Kinder wachsen sehr schnell und auch ihre Persönlichkeit verändert sich manchmal rasch. Die ideale Einrichtung und Raumgestaltung nimmt darauf Rücksicht, indem sie durch Beweglickeit und freie Flächen genügend Veränderungsmöglichkeiten zulässt.

Die Einrichtung sollte leicht und hell gehalten werden, möglichst mit pastelligen Farben. Alte Möbel mit viel Geschichte haben im Kinderzimmer nichts zu suchen.

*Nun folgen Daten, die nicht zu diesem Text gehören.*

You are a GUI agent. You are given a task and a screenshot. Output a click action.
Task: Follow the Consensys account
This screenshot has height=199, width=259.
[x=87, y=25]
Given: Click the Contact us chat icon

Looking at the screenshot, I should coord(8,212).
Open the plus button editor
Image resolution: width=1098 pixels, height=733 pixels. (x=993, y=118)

Denn alles Alte und Schwere steht im krassen Gegensatz zum zarten, feinfühligen Wesen eines Kindes.
Wenn die Kinder schon sehr entscheidungsfreudig sind und nicht irgendwelche gravierenden Probleme vorliegen, sollten sie bei der Gestaltung miteinbezogen und ihre Wünsche berücksichtigt werden. Wichtig ist, dass das Kind einen geschützten Schlafplatz hat (nicht direkt zwischen Türe und Fenster), damit es nachts gut schläft und sich erholen kann. Hier gäbe es noch viele Dinge zu beachten, doch dies würde den Rahmen dieses Newsletters sprengen.

Heute möchte ich hauptsächlich etwas über den Platz für Hausaufgaben schreiben…

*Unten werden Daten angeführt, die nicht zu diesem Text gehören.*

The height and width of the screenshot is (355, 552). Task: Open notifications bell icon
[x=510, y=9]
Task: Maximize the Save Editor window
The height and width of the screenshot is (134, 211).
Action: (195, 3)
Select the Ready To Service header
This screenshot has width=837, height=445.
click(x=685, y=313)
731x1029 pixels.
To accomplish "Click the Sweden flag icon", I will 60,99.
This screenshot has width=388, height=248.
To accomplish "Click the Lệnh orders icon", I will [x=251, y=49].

In der Grundschule werden diese erfahrungsgemäss noch am Küchentisch unter Aufsicht erledigt. Dies bedeutet, dass es Sinn macht, die benötigten Dinge wie Schreib- und Zeichnungspapier, Radiergummi, Lineal, Klebestift, Buntstifte, Filzschreiber usw. griffbereit zu haben. Eine große, aufgeräumte Tischfläche ist ideal, um darauf Bücher und Arbeitsmaterial auszubreiten. 
Kürzlich sah ich bei einer Beratung eine tolle Möglichkeit: jedes Kind hatte eine mobile Hausaufgaben-Station (zum Beispiel in einem umfunktionierten Servierwagen oder einem Beistellwagen, wie ihn die Friseure haben). Diese sind bei Bedarf schnell hervorgeholt und dann wieder an den ihm zugewiesenen Platz gerollt. Somit ist der Esstisch auch wieder ganz frei für die gemeinamen Essen und andere Dinge.

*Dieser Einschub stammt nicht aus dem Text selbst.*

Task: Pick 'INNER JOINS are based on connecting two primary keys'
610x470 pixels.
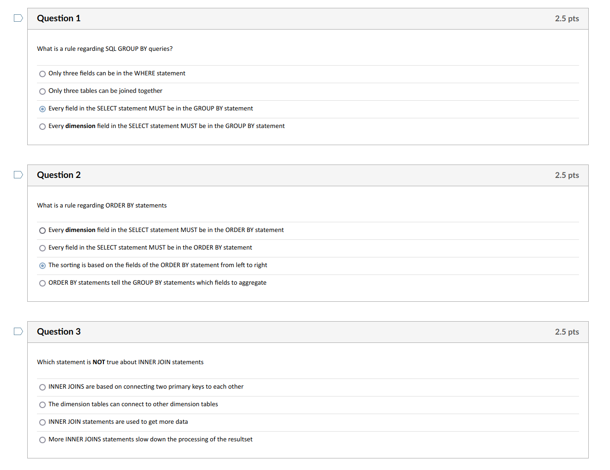Action: coord(42,387)
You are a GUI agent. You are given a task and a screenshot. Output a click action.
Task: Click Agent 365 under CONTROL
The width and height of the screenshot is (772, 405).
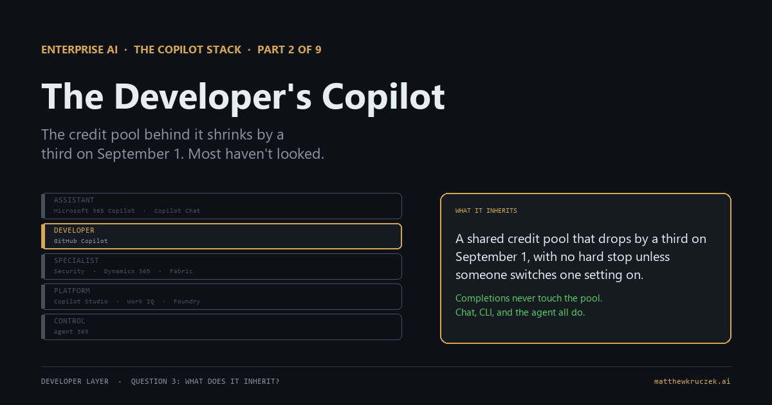71,332
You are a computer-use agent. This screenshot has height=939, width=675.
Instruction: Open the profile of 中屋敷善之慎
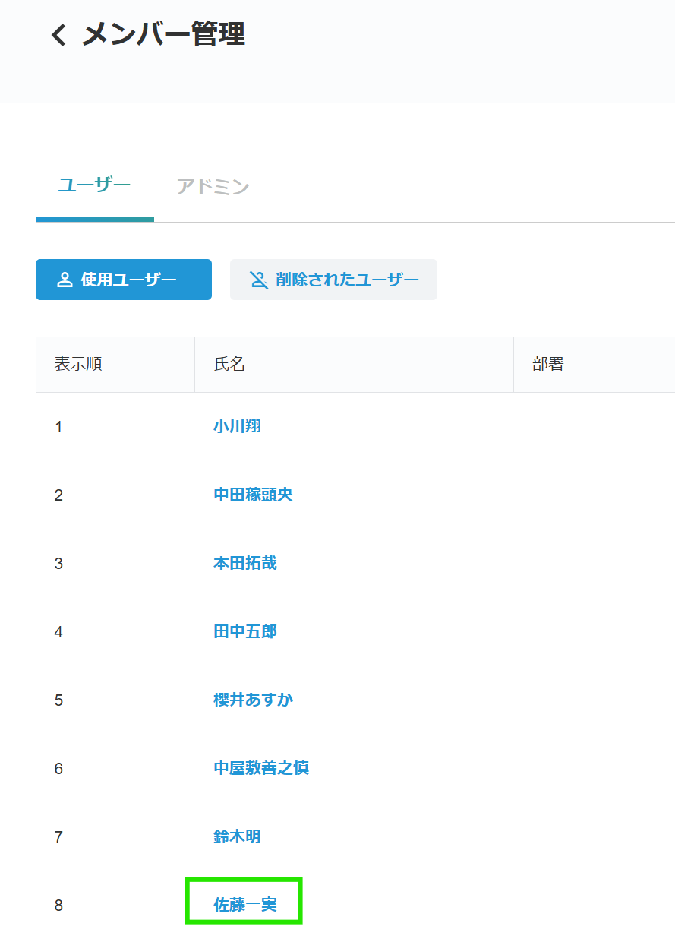click(261, 768)
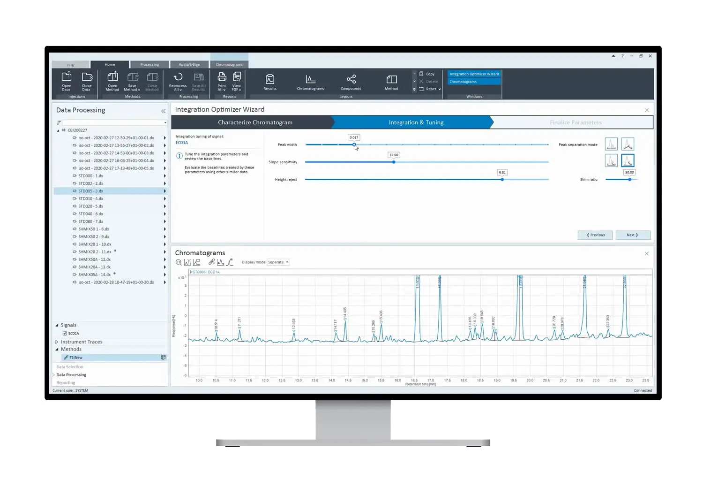The image size is (703, 480).
Task: Open the Compounds layout
Action: 351,80
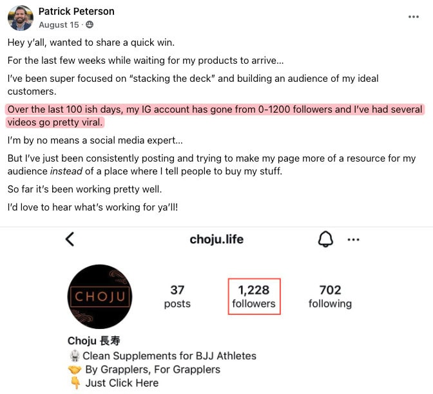Toggle the notification bell for choju.life
433x394 pixels.
pos(325,239)
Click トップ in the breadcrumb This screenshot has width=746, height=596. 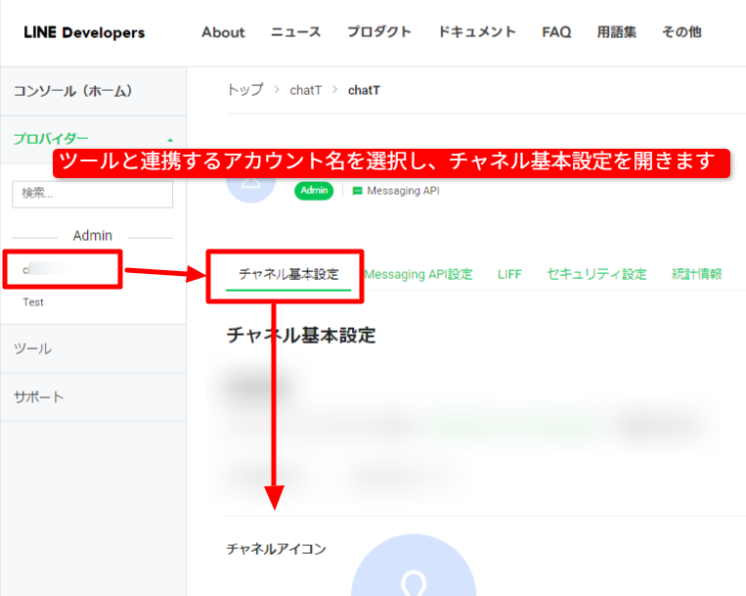click(244, 90)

Kommt ein Sprössling in die Oberstufe, welches meistens auch mit der Pubertät einhergeht, bevorzugen es die meisten Kinder, die Hausaufgaben im eigenen Zimmer zu erledigen. Sie brauchen einen ungestörten Ort und ihre Privatsphäre.
Jetzt dient das Schreibpult nicht mehr nur dem kreativen Werkeln, sondern darf auch konzentrationsfördernd sein. Wenn das Kind aus Platzgründen vom Pult aus an die Wand schaut, kann sich dies wie ein Brett vor dem Kopf auswirken. Hier würde zum Beispiel eine Weltkarte oder ein neues Poster mit Tiefenperspektive eine „Weitsicht“ fördern. Schaut es aus dem Fenster, schweifen die Gedanken in die Ferne. In solch einer Situation, erleben wir dann die Kinder häufig als gereizt, desinteressiert und teilweise sogar agressiv.
Idealerweise wäre ein Blick über das ganze Zimmer und hin zur Türe wie auf Bild 3.

Natürlich ist es aus Platzgründen nicht immer möglich, das Zimmer optimal zu gestalten, doch Harmoniemassnahmen gibt es etliche um das Beste und optimale aus einem Zimmer herauszuholen. Dass eine gewisse übersichtliche Ordnung auf dem Pult wie auch sonst im Zimmer vorhanden sein sollte, versteht sich von selbst.

Um gut vorbereitet für die kommenden Wochen zu sein, hilft ein Familien-Wandplaner, in dem alle Termine fortlaufend eingetragen werden. So behält man den Überblick und nichts geht vergessen. Für spontane Notizen und Aktivitäten finde ich die Kreidetafeln sehr praktisch. Diese lassen sich auch direkt auf Schranktüren montieren, wenn es keine freie geeignete Wand dafür gibt. Inzwischen gibt es auch Tafelfarbe oder Tafellack. So viel ich weiss, neuerdings auch in Grün. Damit kann man nicht nur Wände, sondern auch Holz- und Metalloberflächen bemalen. Somit ist die Fläche dann beschreib- und feucht abwischbar und ersetzt Pinwände.

Auch freie Zeit sollte miteingeplant werden. Der Schulanfang ist aufregend und verlangt von der ganzen Familie eine offene Haltung und Flexibilität. Deshalb ist es wichtig, nicht jede Minute mit Aktivitäten vollzupacken.
Um die Ferienstimmung noch ein wenig lebendig zu halten, macht es Sinn, die ersten zwei oder drei Wochenenden nicht zu verplanen. So kann sich die ganze Familie wieder finden und gemeinsam neu entscheiden, was gerade entspannend wirkt, was alle brauchen und gut tut. 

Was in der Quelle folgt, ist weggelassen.